- Problem requirements -
Produce an exact copy of the lines from the line containing "Instruction: Click 'HelloWorldApp.class'" through the last line of the listing below, both ends included, and nothing else.

- Extracted material -
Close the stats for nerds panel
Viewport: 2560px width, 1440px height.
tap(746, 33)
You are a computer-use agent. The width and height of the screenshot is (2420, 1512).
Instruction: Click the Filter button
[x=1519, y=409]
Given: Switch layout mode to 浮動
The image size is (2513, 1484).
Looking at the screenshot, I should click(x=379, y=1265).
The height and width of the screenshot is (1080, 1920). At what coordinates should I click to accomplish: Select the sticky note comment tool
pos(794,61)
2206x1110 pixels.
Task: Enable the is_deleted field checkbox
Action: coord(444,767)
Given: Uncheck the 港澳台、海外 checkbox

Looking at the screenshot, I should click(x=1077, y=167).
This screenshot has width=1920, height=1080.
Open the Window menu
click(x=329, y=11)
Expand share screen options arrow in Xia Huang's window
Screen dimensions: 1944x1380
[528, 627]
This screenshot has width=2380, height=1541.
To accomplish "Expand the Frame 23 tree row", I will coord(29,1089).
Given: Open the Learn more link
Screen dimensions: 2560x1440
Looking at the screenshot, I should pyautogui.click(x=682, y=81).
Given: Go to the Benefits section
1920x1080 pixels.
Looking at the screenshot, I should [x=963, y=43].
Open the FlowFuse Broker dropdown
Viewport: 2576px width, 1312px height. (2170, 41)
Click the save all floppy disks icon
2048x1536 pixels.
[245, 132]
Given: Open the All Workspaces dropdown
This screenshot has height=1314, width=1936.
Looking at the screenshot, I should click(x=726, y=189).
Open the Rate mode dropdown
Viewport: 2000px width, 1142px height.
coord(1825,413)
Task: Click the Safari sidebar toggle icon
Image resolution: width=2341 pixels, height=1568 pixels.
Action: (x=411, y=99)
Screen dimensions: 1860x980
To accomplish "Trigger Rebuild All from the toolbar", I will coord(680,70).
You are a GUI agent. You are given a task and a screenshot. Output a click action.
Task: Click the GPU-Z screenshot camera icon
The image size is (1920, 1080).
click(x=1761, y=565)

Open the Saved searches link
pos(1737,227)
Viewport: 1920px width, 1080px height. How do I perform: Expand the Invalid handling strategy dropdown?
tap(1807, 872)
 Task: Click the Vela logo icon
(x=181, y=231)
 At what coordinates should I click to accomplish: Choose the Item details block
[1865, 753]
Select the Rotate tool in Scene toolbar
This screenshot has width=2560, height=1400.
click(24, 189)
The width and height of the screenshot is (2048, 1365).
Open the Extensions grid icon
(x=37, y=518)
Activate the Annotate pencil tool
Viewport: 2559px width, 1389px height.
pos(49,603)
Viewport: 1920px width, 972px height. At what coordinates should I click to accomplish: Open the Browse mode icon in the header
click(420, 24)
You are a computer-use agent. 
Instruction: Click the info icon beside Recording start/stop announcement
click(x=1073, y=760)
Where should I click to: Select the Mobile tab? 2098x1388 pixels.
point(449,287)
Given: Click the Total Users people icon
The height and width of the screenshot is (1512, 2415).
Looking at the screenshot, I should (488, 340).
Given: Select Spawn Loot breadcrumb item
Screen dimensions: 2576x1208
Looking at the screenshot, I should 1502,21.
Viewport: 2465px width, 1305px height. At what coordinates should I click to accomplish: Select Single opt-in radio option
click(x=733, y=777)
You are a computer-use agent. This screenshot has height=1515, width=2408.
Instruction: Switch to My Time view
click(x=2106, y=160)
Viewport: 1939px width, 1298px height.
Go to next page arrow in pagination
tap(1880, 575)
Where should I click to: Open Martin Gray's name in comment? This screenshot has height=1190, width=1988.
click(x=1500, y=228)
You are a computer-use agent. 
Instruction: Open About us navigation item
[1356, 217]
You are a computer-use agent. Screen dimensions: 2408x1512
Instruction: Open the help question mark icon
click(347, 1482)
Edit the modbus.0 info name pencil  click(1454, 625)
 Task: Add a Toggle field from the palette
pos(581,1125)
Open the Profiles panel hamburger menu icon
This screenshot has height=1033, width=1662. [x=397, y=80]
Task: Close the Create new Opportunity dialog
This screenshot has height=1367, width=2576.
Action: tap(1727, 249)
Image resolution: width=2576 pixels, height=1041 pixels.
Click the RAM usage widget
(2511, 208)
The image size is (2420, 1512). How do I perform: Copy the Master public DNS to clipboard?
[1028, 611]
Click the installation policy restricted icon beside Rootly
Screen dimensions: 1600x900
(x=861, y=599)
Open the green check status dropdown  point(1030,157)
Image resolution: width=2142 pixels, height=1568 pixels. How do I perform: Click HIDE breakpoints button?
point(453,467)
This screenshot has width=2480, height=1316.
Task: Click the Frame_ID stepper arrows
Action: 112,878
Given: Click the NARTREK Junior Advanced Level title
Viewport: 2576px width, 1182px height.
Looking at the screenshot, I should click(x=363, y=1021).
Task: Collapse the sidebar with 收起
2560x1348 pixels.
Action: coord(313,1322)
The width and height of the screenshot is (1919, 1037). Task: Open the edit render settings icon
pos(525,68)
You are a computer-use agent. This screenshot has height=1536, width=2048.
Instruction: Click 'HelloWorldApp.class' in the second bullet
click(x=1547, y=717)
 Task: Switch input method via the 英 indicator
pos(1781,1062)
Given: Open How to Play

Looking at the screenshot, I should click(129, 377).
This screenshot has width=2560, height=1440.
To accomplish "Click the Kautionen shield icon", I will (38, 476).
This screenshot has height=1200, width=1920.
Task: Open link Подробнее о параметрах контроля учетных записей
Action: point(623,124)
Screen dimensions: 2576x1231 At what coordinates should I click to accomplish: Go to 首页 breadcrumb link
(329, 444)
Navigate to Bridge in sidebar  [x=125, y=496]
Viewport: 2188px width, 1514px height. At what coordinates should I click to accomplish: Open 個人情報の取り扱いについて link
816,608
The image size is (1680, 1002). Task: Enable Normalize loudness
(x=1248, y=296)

- Completed exercise -
Instruction: Click 'HelloWorldApp.class' in the second bullet
click(x=1547, y=717)
 Task: Switch input method via the 英 indicator
pos(1781,1062)
Given: Open How to Play

Looking at the screenshot, I should click(129, 377).
This screenshot has width=2560, height=1440.
To accomplish "Click the Kautionen shield icon", I will (38, 476).
This screenshot has height=1200, width=1920.
Task: Open link Подробнее о параметрах контроля учетных записей
Action: point(623,124)
Screen dimensions: 2576x1231 At what coordinates should I click to accomplish: Go to 首页 breadcrumb link
(329, 444)
Navigate to Bridge in sidebar  [x=125, y=496]
Viewport: 2188px width, 1514px height. At what coordinates should I click to accomplish: Open 個人情報の取り扱いについて link
816,608
The image size is (1680, 1002). Task: Enable Normalize loudness
(x=1248, y=296)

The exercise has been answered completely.